[Dataset records — start]

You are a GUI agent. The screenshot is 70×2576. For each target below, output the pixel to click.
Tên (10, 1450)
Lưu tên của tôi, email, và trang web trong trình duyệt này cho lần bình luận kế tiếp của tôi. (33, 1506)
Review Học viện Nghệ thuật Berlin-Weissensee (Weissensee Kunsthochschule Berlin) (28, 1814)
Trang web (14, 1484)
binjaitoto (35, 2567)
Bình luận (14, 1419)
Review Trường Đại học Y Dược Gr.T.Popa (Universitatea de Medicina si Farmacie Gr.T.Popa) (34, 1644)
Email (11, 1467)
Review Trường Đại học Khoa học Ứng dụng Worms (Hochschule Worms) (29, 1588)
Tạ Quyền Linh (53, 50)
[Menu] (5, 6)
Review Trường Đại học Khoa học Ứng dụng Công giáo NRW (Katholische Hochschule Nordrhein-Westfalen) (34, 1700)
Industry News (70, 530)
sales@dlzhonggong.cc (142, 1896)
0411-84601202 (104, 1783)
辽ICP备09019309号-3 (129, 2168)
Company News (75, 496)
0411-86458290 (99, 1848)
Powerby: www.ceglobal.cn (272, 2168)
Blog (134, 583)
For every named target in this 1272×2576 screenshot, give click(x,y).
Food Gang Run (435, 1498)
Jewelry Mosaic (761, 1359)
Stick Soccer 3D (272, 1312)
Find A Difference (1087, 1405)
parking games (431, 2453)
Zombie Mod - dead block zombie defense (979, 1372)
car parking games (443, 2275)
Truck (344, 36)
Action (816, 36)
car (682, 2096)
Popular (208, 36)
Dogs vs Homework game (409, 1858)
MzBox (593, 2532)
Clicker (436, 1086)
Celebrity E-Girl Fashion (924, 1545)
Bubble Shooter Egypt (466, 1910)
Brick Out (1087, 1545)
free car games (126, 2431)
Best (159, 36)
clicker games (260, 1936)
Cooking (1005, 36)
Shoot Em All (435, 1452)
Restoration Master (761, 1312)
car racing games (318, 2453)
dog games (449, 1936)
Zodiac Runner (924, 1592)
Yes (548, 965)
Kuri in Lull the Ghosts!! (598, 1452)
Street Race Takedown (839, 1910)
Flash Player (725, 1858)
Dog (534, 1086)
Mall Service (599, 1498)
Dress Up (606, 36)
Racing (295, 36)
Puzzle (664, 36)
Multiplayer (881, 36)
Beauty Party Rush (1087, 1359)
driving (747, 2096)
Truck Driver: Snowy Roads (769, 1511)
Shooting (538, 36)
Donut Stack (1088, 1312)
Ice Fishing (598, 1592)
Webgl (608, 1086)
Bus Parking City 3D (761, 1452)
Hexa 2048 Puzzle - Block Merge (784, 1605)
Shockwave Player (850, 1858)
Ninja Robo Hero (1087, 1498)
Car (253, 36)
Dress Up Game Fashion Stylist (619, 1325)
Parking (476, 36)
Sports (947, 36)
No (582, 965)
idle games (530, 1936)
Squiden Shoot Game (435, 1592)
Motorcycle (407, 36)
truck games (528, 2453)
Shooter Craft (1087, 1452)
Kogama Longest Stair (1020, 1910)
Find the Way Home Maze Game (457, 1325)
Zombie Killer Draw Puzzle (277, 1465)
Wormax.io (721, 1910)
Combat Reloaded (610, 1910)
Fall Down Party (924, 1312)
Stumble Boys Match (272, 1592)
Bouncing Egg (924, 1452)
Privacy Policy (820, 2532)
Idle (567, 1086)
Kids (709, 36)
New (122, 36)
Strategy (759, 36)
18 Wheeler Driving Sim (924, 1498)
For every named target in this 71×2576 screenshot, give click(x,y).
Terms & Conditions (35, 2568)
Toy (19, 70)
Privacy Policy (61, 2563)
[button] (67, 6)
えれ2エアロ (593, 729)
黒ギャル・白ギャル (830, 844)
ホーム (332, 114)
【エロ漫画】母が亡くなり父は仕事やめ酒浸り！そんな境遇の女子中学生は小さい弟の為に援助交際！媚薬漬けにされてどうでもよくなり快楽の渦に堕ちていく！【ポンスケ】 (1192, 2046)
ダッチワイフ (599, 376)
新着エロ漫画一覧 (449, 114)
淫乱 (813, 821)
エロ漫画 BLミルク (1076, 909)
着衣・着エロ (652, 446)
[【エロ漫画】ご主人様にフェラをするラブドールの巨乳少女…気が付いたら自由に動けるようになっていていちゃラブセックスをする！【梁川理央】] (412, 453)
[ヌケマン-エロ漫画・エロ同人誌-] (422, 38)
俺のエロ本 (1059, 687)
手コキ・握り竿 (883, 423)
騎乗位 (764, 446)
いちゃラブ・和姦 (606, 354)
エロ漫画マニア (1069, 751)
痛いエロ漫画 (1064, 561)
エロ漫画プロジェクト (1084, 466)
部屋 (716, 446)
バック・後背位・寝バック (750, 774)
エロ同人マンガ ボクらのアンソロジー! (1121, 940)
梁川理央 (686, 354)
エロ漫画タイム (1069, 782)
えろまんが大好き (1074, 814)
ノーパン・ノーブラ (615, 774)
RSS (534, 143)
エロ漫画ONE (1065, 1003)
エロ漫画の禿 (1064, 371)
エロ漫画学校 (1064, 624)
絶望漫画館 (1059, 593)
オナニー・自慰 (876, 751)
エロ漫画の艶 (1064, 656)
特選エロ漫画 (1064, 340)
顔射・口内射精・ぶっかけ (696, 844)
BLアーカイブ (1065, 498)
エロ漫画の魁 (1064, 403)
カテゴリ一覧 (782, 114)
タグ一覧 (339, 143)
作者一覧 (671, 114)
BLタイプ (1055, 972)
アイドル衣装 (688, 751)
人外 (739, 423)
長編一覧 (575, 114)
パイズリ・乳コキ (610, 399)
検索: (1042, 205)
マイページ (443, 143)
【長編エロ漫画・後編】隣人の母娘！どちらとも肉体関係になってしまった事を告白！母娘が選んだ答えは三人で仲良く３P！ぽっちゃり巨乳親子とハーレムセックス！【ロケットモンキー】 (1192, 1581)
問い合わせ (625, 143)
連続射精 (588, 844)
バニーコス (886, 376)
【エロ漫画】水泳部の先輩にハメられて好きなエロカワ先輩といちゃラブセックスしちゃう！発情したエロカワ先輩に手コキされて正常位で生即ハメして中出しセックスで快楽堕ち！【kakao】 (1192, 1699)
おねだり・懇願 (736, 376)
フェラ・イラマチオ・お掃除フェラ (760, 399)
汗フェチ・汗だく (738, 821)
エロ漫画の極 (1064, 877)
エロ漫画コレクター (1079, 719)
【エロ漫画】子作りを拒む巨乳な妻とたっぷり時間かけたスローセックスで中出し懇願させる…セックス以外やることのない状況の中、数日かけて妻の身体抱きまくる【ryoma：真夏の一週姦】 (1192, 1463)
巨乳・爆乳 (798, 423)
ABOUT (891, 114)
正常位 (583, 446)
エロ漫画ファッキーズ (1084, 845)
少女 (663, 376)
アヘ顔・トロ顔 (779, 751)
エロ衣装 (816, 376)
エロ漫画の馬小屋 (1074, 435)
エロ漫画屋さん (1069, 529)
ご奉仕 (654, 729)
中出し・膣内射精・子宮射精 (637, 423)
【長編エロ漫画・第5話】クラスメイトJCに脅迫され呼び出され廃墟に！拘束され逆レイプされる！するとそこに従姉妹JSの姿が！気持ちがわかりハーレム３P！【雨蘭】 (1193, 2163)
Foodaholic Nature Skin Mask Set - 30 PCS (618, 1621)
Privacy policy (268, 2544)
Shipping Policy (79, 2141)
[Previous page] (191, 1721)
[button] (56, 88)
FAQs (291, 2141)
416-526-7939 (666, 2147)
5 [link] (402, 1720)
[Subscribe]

[Dataset records — finish]

— Task to carry out —
Locate the word "Privacy" in the data above. Copy every line carrying it.

— Completed exercise —
Privacy Policy (820, 2532)
Privacy Policy (61, 2563)
Privacy policy (268, 2544)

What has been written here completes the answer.